• _TASK TO CARRY OUT_: Your task is to copy the listing exactly. Drop any pictures from the copy.

• _DATA IN THIS EXERCISE_:
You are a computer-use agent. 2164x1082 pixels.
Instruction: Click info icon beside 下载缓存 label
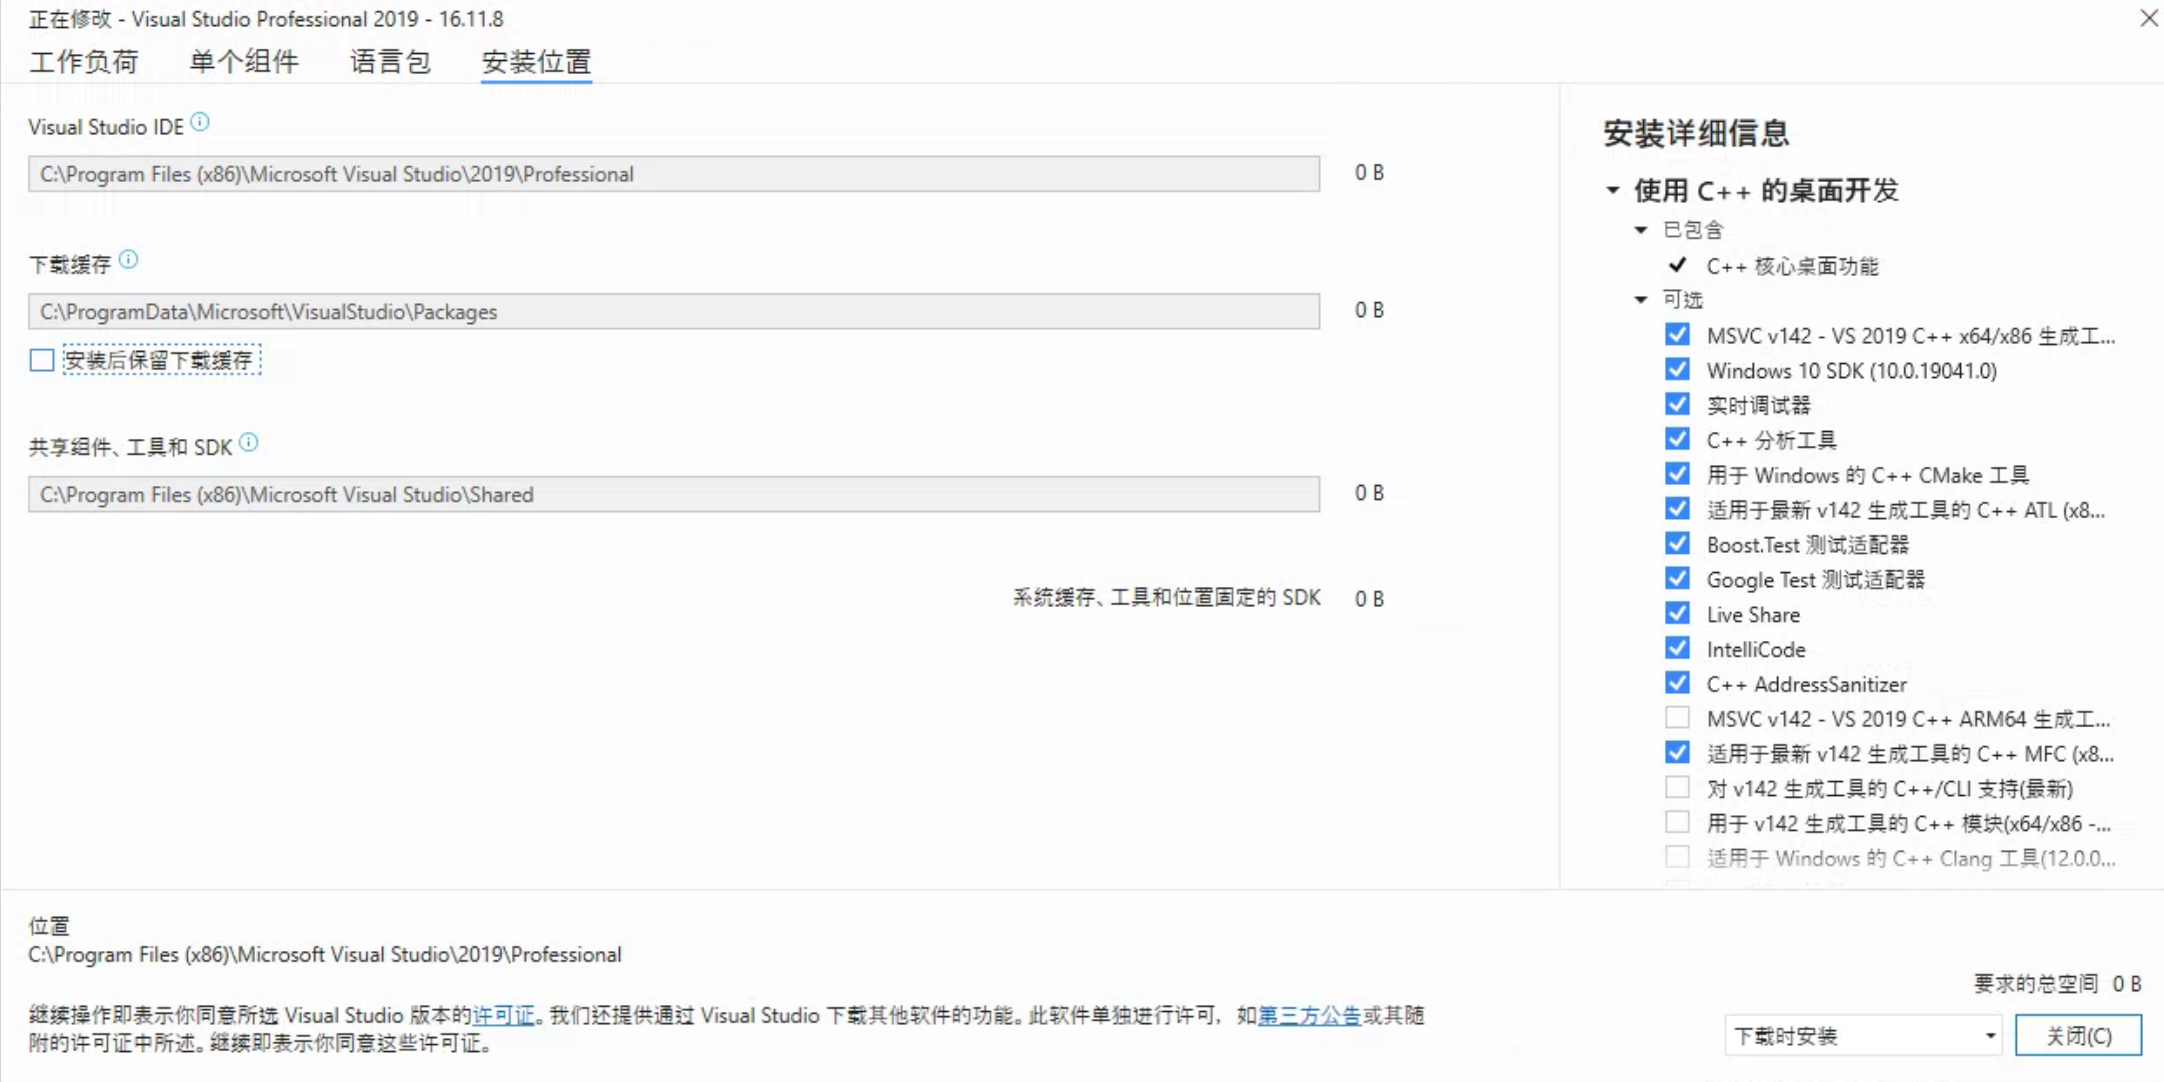pos(128,260)
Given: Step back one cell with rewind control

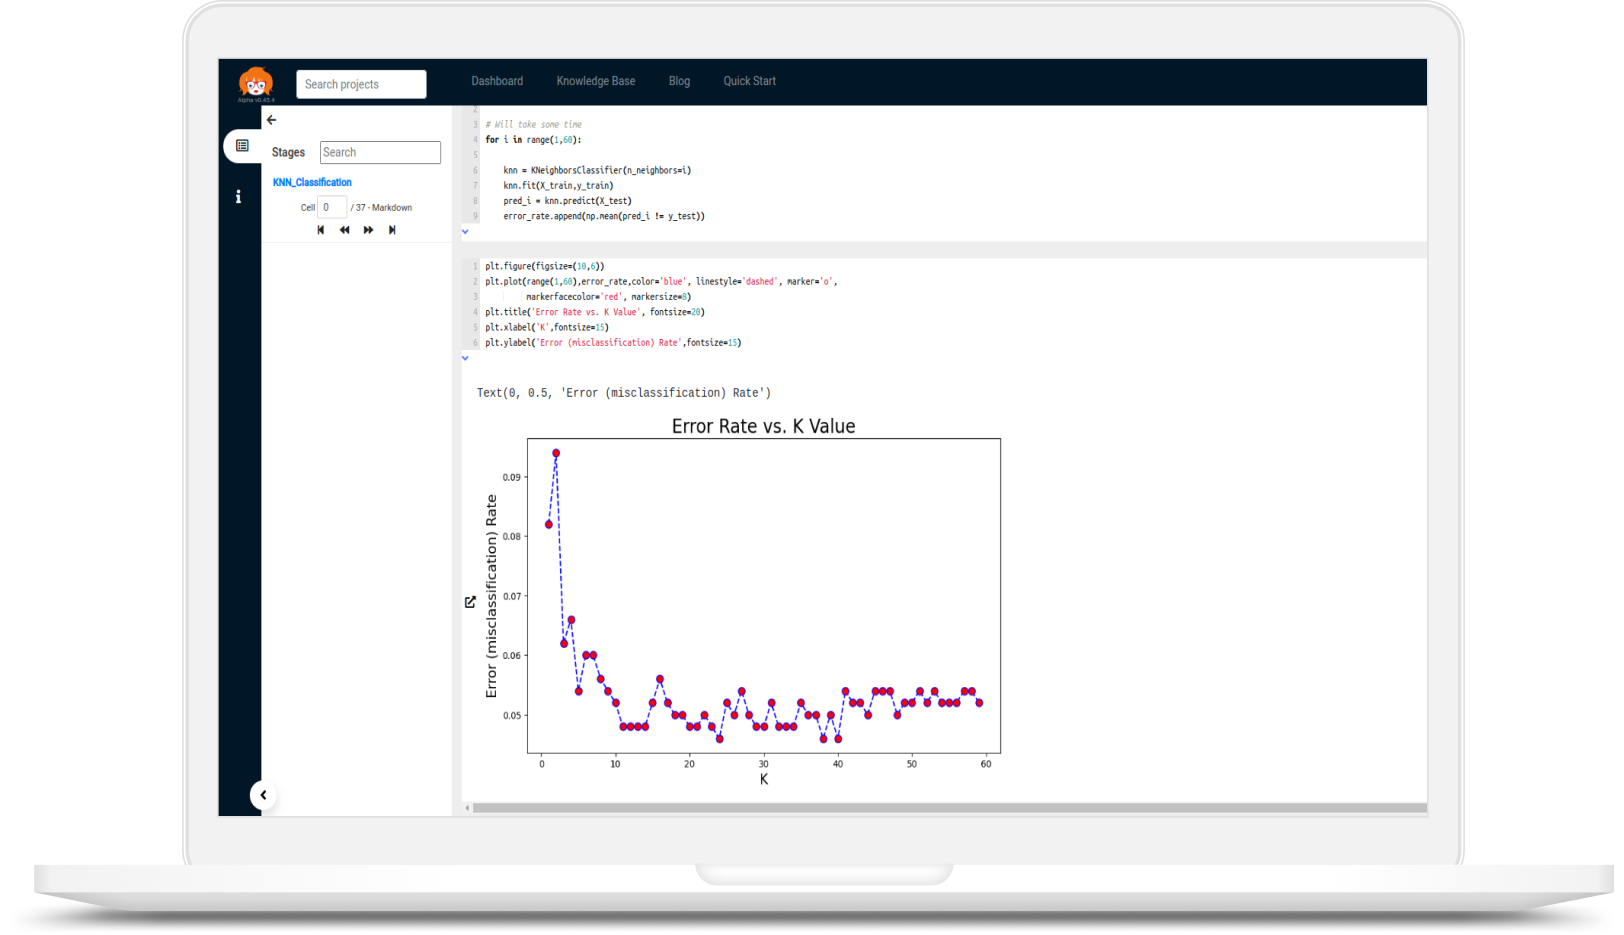Looking at the screenshot, I should point(344,230).
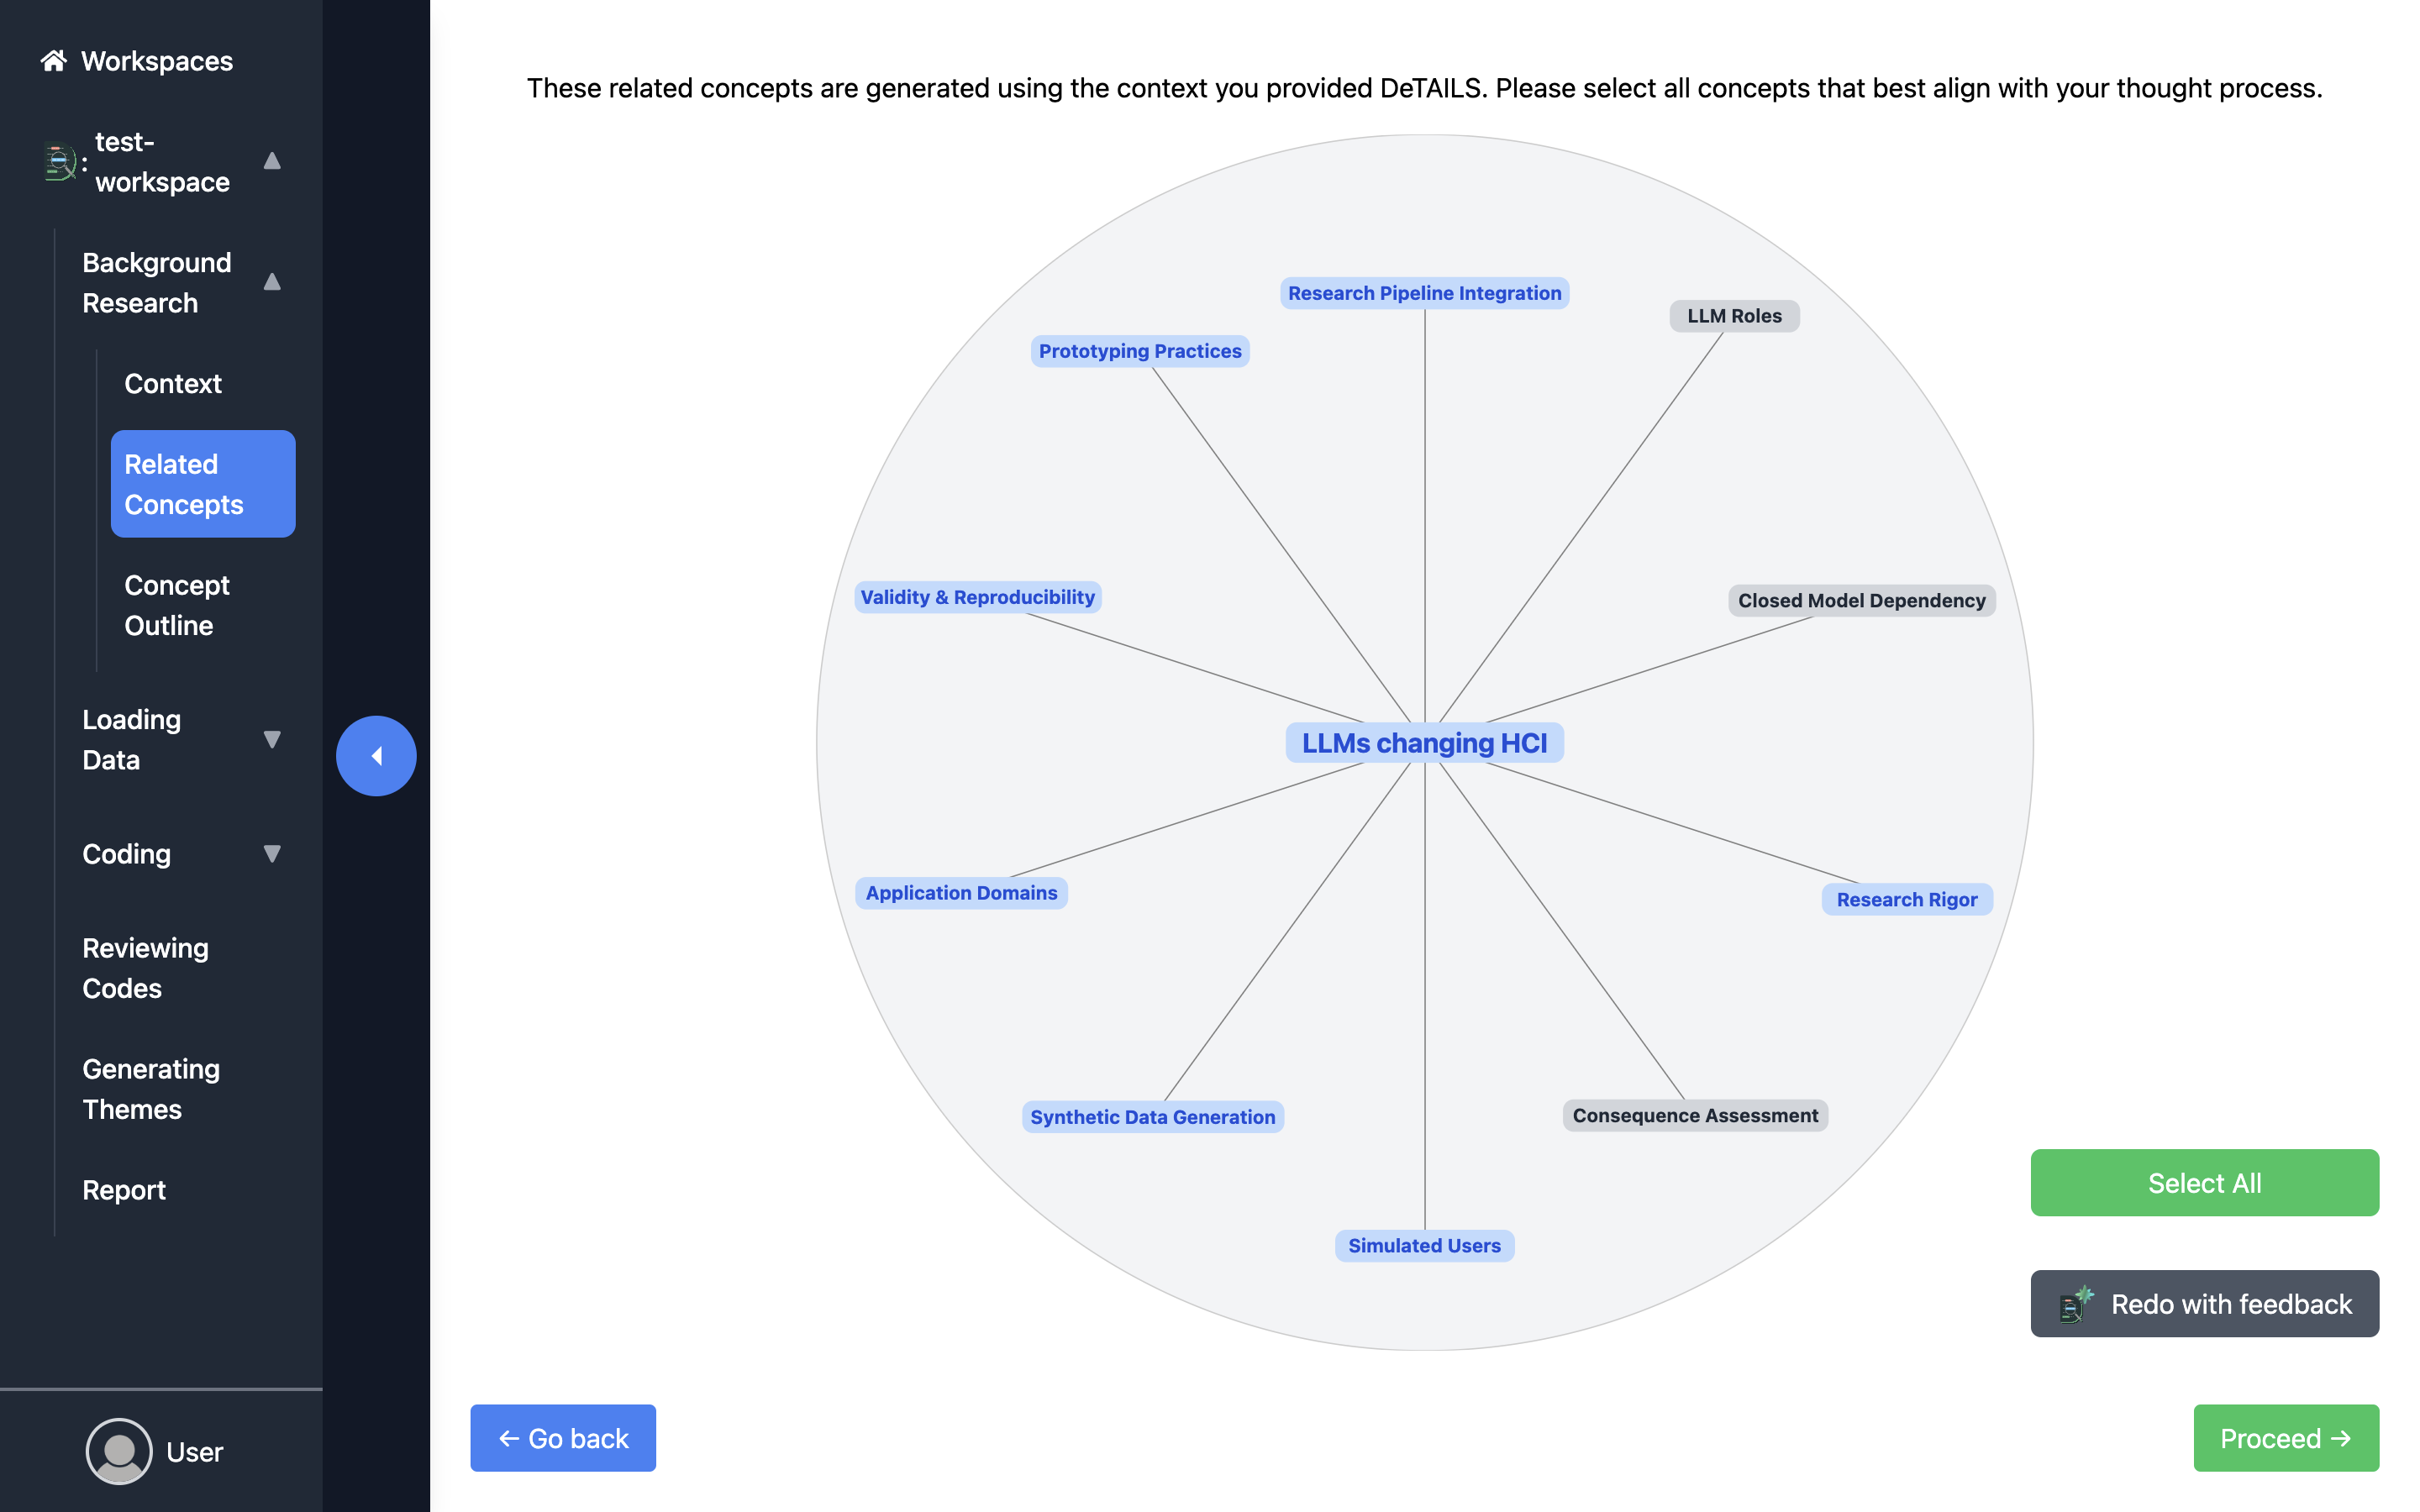Click the Workspaces home icon

[x=53, y=61]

• _PROBLEM SOLUTION_:
You are a computer-use agent. 2164x1082 pixels.
Instruction: Click info icon beside 下载缓存 label
pos(128,260)
Given: Step back one cell with rewind control

Looking at the screenshot, I should point(344,230).
Click the Workspaces home icon

[x=53, y=61]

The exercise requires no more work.